Blending humour and humanity in your writing has made this collection accessible to all readers, not just poetry lovers. Are there any artists or poets who you drew particular inspiration from? For lovers of your work, who would you recommend they read next?
Well, I would say, and I know people will roll their eyes because everyone says this book: Rainer Maria Rilke’s Letters to a Young Poet. It is so vulnerable, about a young poet reaching out to this idol of his for advice on how to be great. Trying to find his footing. He discovers through Rilke’s letters that Rilke is vulnerable as well. But Rilke is older. Has more experience. He does have words of wisdom to help this young poet, but he can never provide answers, the young poet must find his own way. It’s raw and deep and reflective and humorous and honest.
For reading a collection of poetry, I would say anything by Ada Limon and Louise Gluck. E. E. Cummings has such wit and fun with form and language and is also very sensual and beautiful. Auden is another favourite of mine. If you want to go a little esoteric, I love Italo Calvino’s Invisible Cities which is an absolute masterpiece, a beautiful read.
“But to win with an underdog… brings a much higher reward.” Taken from the titular poem of your collection, do these lines encapsulate the purpose of this collection – to champion your underdog mentality for a greater outcome? Why did you choose Underdog Bet as your title?
I’m always a champion for the Underdog. The footnote in the story rather than the main subject. I find them much more fascinating. No one asks about the unsaid, the footnote, the oddball, until they become the star of the story. I root for them the most because they quietly work their way up and boom! They’re deemed an overnight success. But they’re not. They’ve been there the whole time working their way up to become the star. Remember, even the star was once the Underdog. Maybe, I want to get to know them before they become the star. Being a star doesn’t mean being famous. It means finding fulfilment, being whole, overcoming. That’s the journey I want to travel with them. That is the throughline of all those portrayed in this book. They are all Underdogs looking for their place, to be understood, to be accepted as they are. I am an Underdog by writing this book.
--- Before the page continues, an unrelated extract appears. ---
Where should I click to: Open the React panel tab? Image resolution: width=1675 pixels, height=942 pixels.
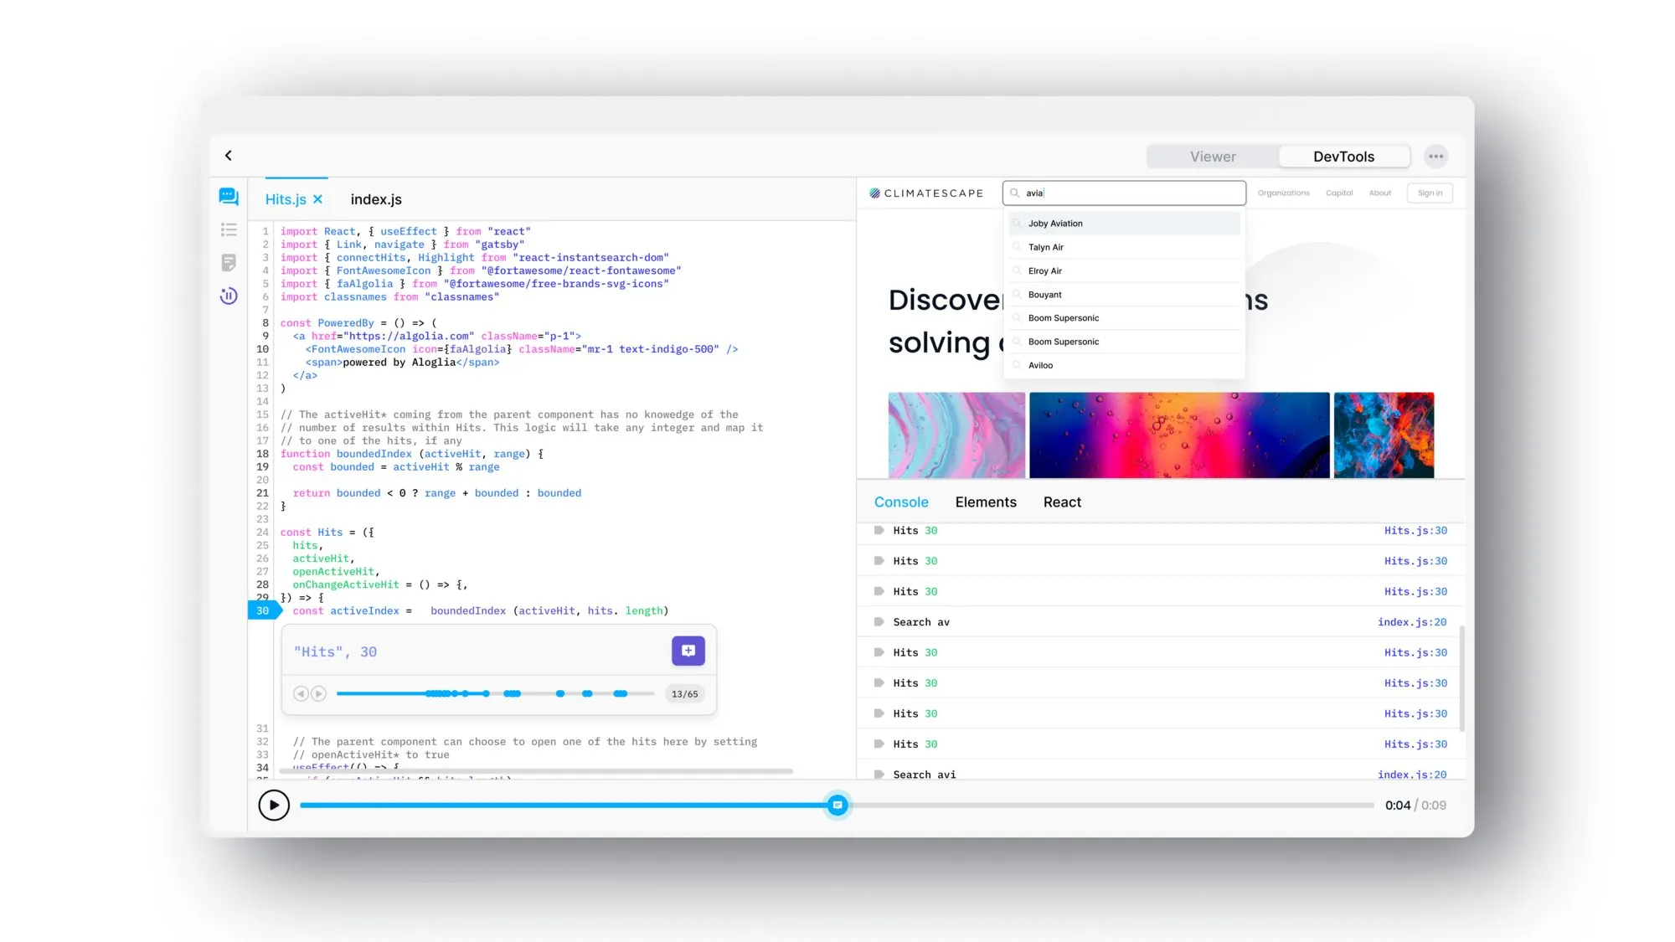[1062, 502]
As an experienced writer but a debut poet, what does the future look like for you, creatively speaking? Where is your curiosity leading you next?
I’ve been writing a lot in a variety of forms lately. I love form. It really does focus your writing and shapes the words into ways you never thought of. It also focuses the importance and real estate of each word in a poem. I don’t know that I have an idea yet for a collection, but I’ll know it when it starts forming. I’ve had more poems being published in lit magazines and working on my publishing coaching certificate. I have a podcast coming out in May called Underdog Bet that gives people a platform to talk about their journeys to where they are now. Editors, writers, poets, artists, entrepreneurs. I’ve had essays published and am writing prose. I’m still actively involved in Authortunities. I’ve been working on collaborative pieces which is very exciting. It sounds like a lot. But I love exploring and creating in different ways. I think it would be incredibly boring to not evolve, to not learn, to not grow. I am happy with what I’ve accomplished so far, but I have so much more to do. That’s the beauty of life and curiosity. Every day is a new possibility for a million things. Which things will it be today?
Underdog Bet is available Thursday 27th March.